EUR/USD

The pair finished the session higher, supported by broad based AUD weakness which inspired a sharp rally by EUR/AUD and also generally weaker USD which fell over 0.3%. In terms of Eurozone specific macroeconomic commentary, ECB's Weidmann said that buying government bonds risks blurring line between monetary and fiscal policy. He also added that low interest rates can give impulse to the economy and that he sees German economic upswing continuing this year and next.
At the same time, ECB's Coeure said that there is no binding limit to where main interest rate can go; ECB may not add long-term loans as growth recovers.


GBP/USD

In spite of a weaker USD and AUD weakness inspired gains for GBP/AUD following the release of the latest jobs report from Australia, the pair settled little changed as broad based EUR strength saw EUR/GBP trend higher and in turn offset any potential gains for the pair. There was little in terms of UK specific macroeconomic commentary, but RICS global director King said that unless we see a marked increase in the number of homes coming up for sale we could well be looking at price rises becoming unsustainable in some areas.


USD/JPY

The pair finished the session lower, amid unfavourable interest rate differential flows as USTs remained supported by corporate hedging related flow and also somewhat weaker weekly US jobs report.

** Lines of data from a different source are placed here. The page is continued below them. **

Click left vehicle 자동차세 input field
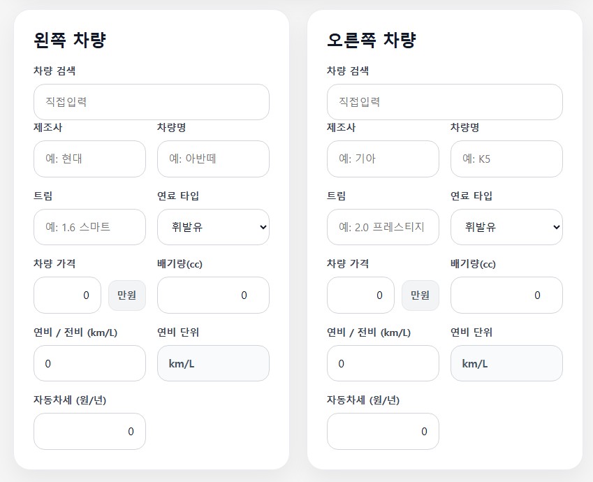This screenshot has width=593, height=482. pyautogui.click(x=89, y=432)

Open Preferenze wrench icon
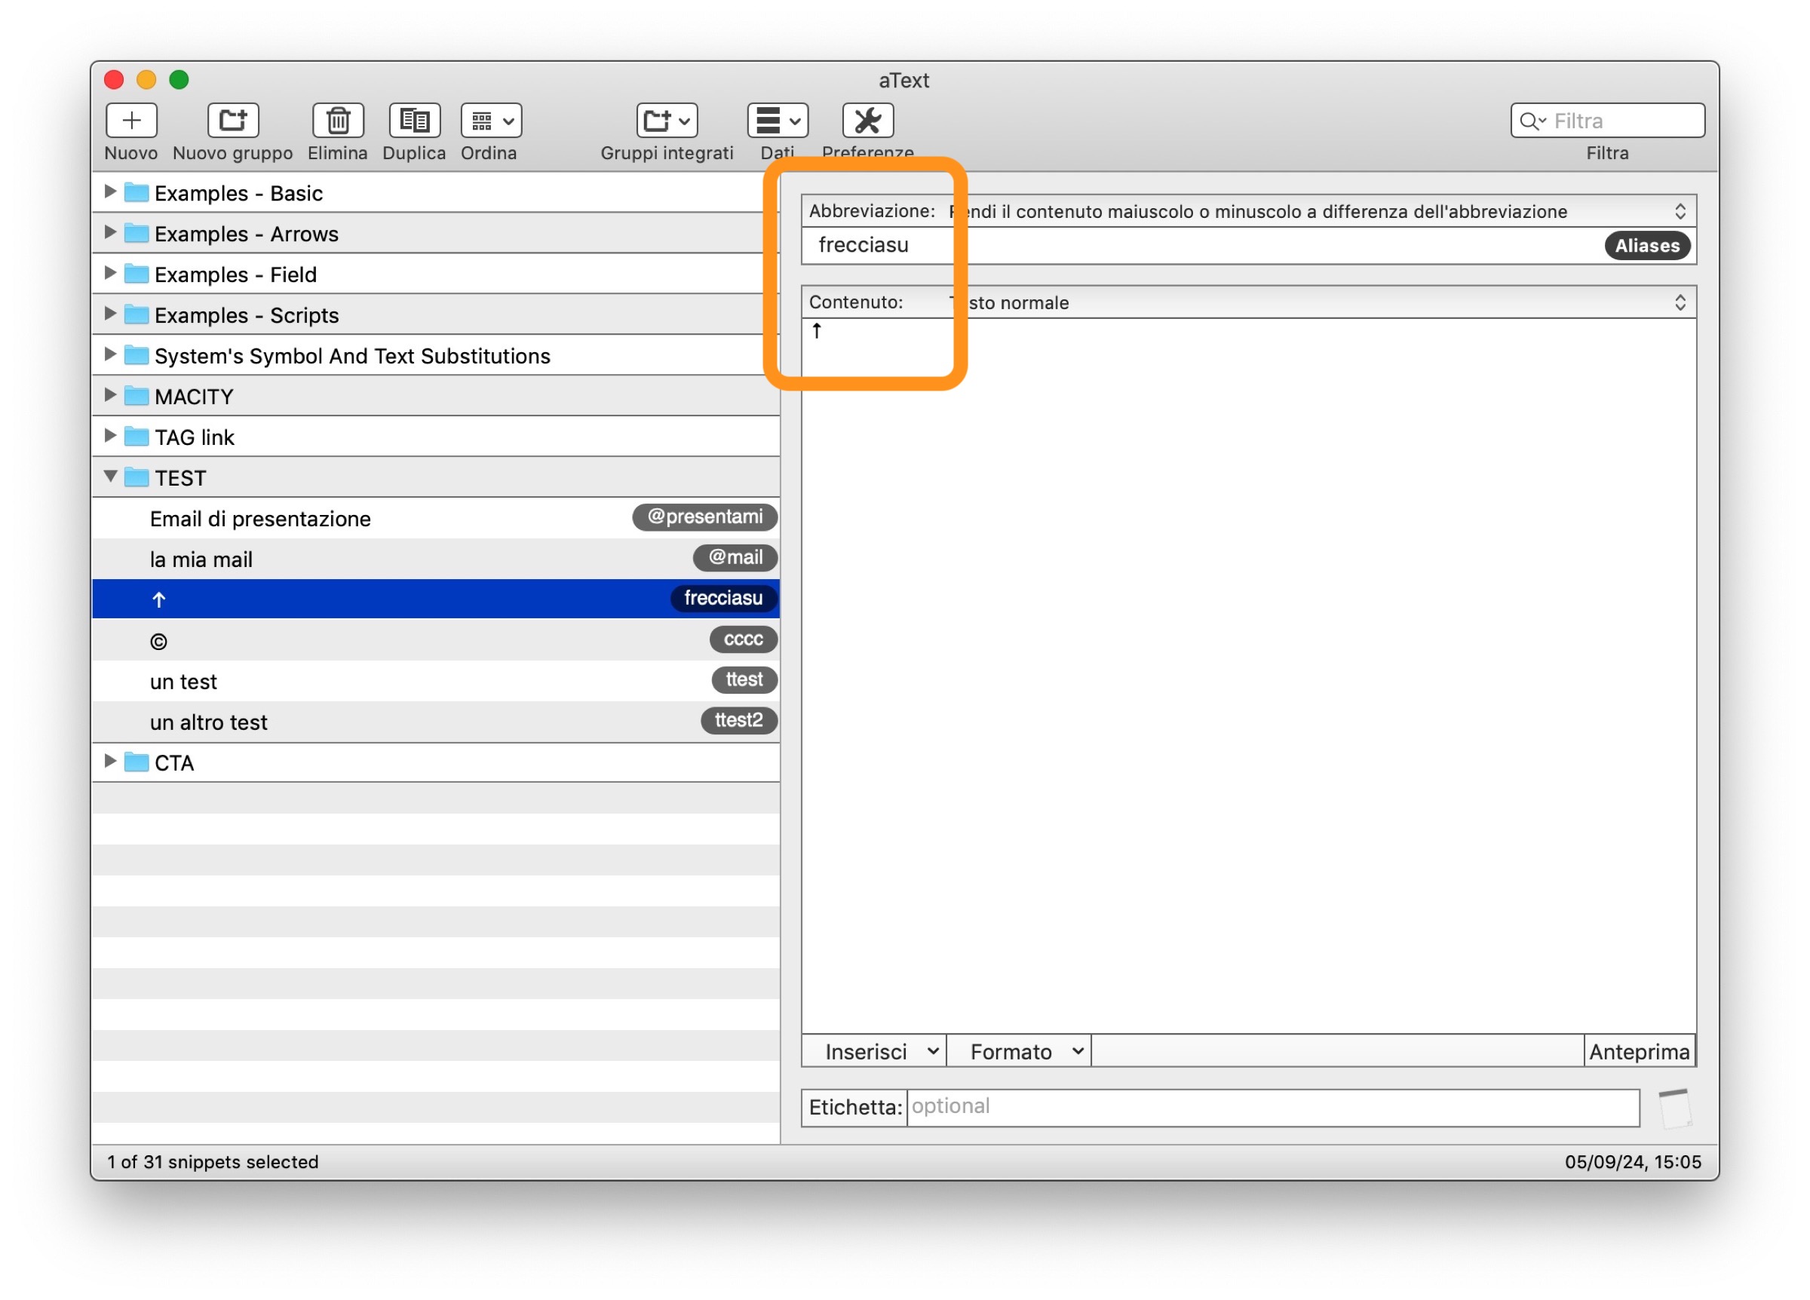coord(867,121)
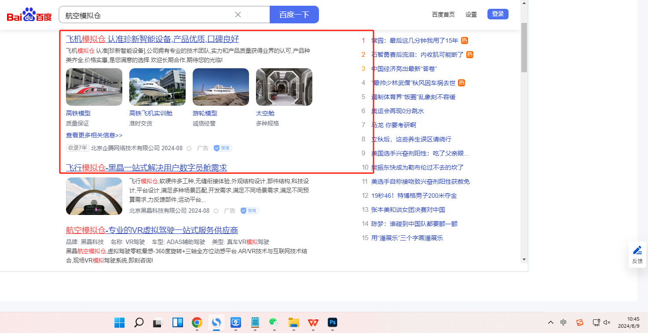The height and width of the screenshot is (333, 648).
Task: Click the 登录 login button
Action: pyautogui.click(x=498, y=14)
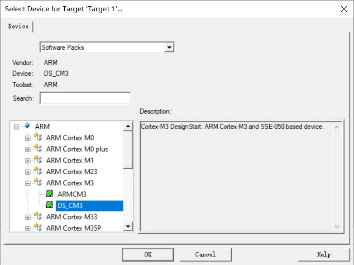Viewport: 354px width, 265px height.
Task: Click the ARM Cortex M35P family icon
Action: (38, 227)
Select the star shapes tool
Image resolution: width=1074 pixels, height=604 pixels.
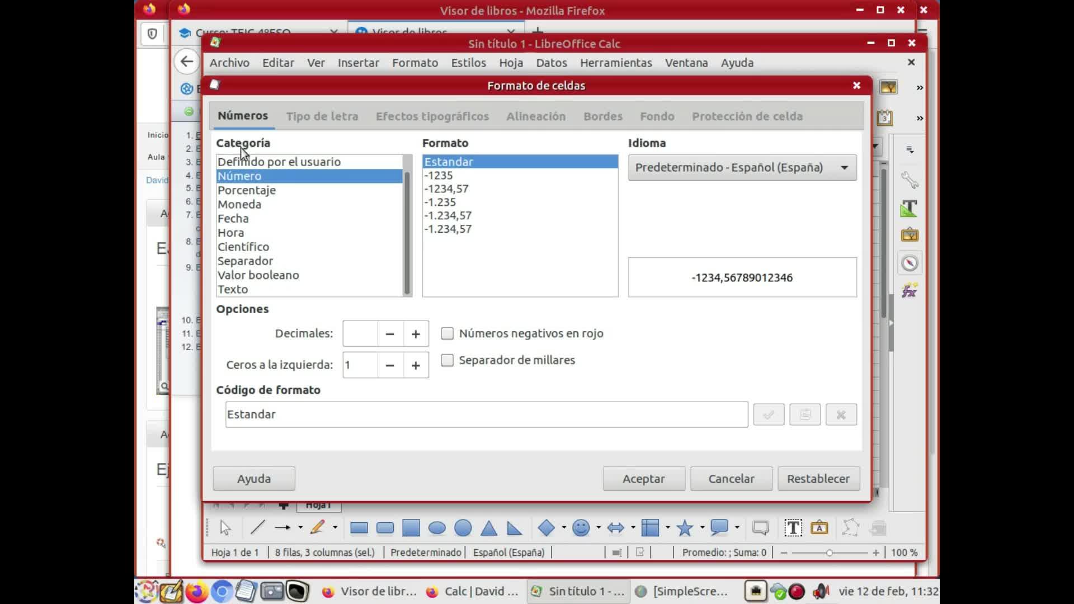(x=685, y=528)
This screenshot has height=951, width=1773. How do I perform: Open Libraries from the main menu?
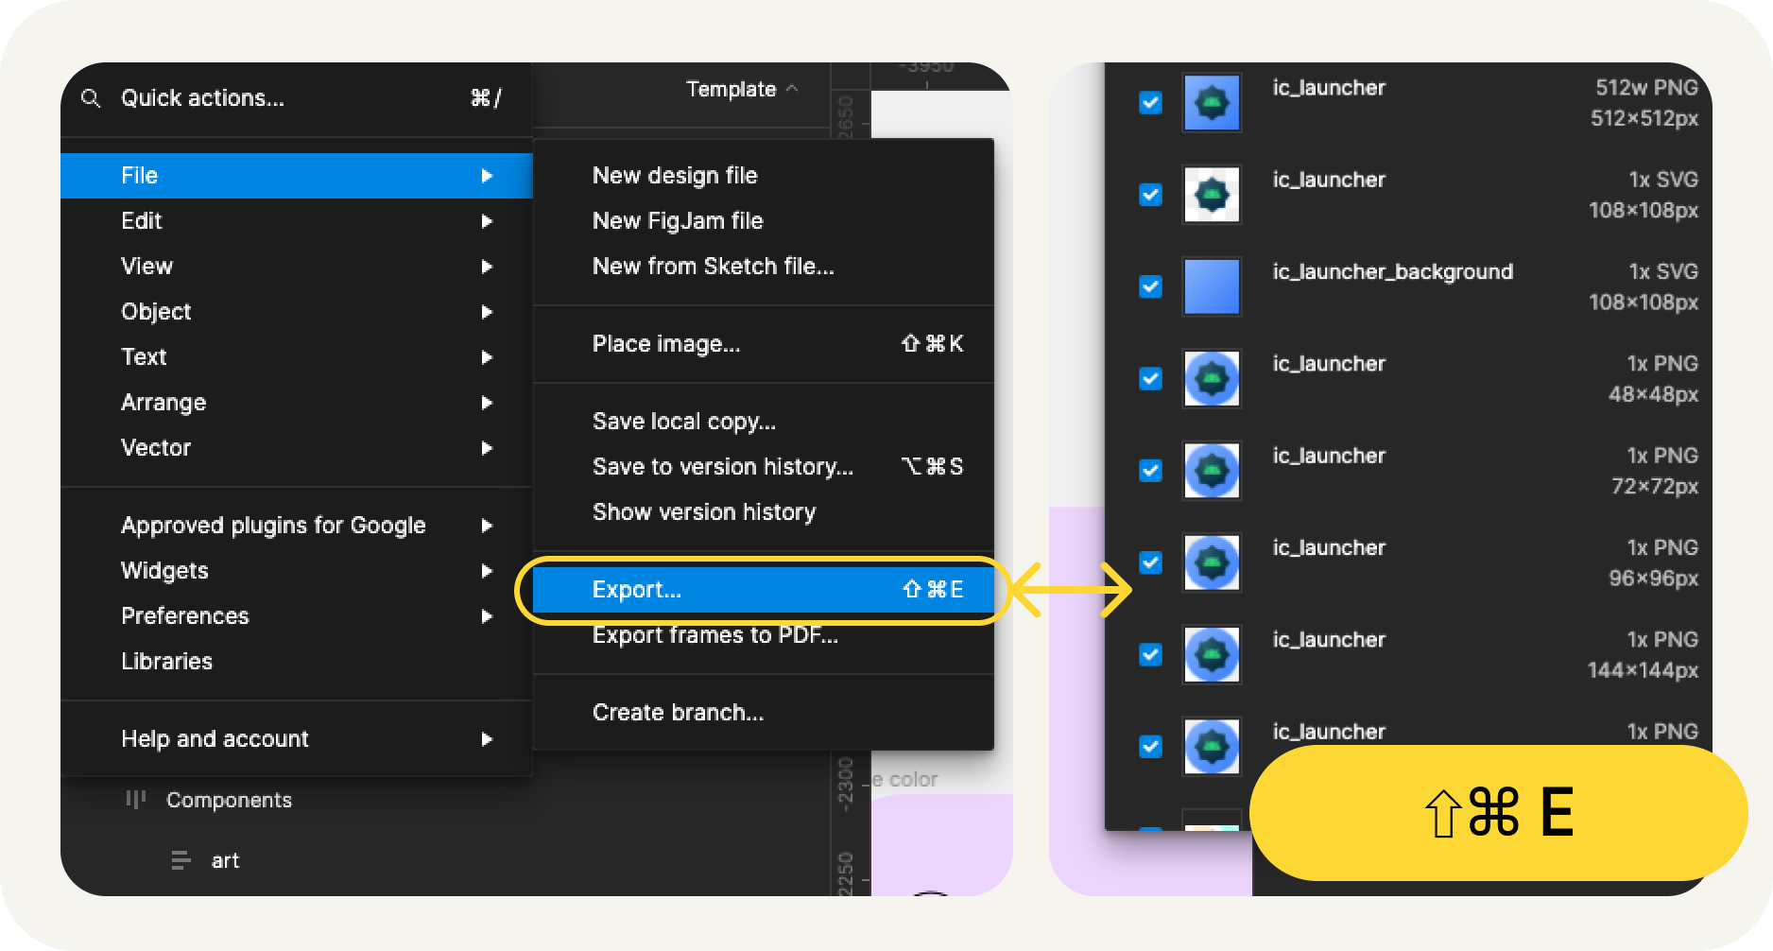pos(167,662)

This in turn sent USTs higher, amid touted buying by real money and also CTA accounts.
There was also unconfirmed market talk of a NY think-tank report on Bank of Japan policy saying they expect no change in monetary policy next week due to inflation sitting at a five-year high. The report also said to say that the central bank is keen to differentiate the slower buying of JGBs from a taper, with the amount to increase as needed.


AUD/USD

AUD fell sharply across the board overnight during the Asian session following the release of the latest jobs report which showed that the country suffered its lowest annual jobs growth in 17 years. At the same time, the report revealed that the participation rate fell to 64.6% in December, the lowest level since 2006. The broad based selling pressure in turn buoyed EUR and GBP related crosses, both climbing back above their respective 21DMA levels.